# AIM OF THE TASK:
Among the entries below, find how many lines carry the word "every" and state only that figure.

# GIVEN INFORMATION:
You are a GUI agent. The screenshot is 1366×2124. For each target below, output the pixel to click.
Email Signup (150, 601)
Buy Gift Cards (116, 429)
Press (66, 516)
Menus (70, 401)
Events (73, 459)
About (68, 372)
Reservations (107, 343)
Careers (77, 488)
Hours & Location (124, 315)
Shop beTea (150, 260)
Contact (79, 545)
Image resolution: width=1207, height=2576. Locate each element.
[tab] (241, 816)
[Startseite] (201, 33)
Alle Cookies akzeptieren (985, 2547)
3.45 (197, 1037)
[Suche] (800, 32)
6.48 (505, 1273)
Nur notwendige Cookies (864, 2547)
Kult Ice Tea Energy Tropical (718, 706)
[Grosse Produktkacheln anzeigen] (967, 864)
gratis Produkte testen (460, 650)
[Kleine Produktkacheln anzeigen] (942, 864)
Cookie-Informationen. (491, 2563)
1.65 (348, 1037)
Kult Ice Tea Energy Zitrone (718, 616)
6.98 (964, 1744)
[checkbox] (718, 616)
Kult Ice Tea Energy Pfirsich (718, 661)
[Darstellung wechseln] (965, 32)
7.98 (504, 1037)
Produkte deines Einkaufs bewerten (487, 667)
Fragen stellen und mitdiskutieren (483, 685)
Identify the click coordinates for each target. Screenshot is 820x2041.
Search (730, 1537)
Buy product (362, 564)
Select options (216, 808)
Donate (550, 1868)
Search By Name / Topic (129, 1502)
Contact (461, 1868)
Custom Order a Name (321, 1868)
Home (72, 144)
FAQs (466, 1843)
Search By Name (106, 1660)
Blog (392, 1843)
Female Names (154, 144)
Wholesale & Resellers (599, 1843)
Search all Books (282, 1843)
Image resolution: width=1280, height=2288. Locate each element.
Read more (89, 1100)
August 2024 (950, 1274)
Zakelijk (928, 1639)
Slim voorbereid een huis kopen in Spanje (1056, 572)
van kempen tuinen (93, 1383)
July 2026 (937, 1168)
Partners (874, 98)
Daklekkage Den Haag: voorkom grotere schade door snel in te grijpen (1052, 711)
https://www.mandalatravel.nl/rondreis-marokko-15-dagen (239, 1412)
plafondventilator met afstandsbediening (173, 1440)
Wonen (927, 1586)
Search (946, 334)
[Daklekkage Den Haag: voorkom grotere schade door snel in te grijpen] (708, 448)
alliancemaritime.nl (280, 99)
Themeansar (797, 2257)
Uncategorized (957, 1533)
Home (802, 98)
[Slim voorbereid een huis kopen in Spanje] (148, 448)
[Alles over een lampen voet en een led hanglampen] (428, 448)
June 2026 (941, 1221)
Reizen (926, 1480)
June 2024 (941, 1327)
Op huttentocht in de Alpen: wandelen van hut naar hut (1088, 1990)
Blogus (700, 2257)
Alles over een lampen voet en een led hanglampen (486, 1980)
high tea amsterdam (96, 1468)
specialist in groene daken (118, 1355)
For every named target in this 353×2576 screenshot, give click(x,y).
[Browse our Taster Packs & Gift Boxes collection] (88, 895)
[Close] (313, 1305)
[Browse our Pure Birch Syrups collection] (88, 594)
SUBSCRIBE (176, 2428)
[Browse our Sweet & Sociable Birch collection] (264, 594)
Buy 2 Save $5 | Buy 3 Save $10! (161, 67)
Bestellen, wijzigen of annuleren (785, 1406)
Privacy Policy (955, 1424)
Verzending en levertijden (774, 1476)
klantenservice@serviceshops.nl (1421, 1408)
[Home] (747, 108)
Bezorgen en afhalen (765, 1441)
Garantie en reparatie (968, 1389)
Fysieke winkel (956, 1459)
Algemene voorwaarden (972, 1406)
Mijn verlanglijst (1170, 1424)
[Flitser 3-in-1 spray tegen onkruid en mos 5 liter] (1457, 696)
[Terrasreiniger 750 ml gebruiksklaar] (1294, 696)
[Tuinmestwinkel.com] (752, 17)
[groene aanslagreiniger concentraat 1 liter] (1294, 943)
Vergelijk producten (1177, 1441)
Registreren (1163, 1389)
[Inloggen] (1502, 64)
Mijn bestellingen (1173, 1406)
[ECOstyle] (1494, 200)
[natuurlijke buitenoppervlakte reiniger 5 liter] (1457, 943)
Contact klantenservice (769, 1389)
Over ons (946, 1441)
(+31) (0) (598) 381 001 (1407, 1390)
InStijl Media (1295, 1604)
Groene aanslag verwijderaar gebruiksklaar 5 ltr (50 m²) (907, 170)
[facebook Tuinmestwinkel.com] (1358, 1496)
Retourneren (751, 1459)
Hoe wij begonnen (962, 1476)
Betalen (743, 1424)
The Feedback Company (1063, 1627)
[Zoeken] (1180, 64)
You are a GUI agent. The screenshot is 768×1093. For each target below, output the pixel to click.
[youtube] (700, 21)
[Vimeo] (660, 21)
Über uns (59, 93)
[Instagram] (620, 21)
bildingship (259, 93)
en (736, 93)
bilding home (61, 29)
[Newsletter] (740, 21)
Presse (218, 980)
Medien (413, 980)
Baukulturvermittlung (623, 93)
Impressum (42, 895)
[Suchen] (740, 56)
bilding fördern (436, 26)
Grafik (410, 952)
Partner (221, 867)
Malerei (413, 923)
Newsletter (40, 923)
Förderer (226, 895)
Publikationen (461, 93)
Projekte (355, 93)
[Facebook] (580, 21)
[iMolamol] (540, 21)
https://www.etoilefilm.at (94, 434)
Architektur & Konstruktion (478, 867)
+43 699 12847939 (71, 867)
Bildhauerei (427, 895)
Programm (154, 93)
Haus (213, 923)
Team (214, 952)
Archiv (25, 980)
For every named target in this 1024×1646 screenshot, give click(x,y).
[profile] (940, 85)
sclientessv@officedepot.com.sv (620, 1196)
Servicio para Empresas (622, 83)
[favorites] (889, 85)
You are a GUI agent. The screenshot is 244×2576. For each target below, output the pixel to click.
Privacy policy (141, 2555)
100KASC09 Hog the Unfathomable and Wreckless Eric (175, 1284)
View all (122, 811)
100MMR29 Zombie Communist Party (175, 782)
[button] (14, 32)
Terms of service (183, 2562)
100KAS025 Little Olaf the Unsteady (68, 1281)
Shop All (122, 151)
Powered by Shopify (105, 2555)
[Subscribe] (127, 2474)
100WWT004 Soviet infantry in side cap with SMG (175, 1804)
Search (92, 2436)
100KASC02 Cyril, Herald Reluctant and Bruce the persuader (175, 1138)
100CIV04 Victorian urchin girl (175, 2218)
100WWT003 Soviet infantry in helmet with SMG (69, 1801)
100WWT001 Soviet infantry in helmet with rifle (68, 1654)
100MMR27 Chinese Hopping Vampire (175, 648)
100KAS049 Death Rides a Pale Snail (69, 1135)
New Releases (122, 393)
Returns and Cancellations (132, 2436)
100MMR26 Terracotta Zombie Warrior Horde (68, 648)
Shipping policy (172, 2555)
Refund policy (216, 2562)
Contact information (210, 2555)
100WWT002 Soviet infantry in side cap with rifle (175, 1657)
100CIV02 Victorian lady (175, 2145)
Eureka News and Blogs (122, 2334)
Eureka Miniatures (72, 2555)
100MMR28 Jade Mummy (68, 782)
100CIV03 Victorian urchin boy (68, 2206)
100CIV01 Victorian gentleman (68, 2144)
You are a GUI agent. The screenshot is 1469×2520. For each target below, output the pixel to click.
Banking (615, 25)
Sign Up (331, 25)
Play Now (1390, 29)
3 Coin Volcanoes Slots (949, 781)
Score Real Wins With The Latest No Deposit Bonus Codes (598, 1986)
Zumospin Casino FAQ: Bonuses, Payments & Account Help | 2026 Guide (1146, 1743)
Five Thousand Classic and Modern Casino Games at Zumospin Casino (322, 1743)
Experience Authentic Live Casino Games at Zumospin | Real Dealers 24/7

# SOLUTION:
2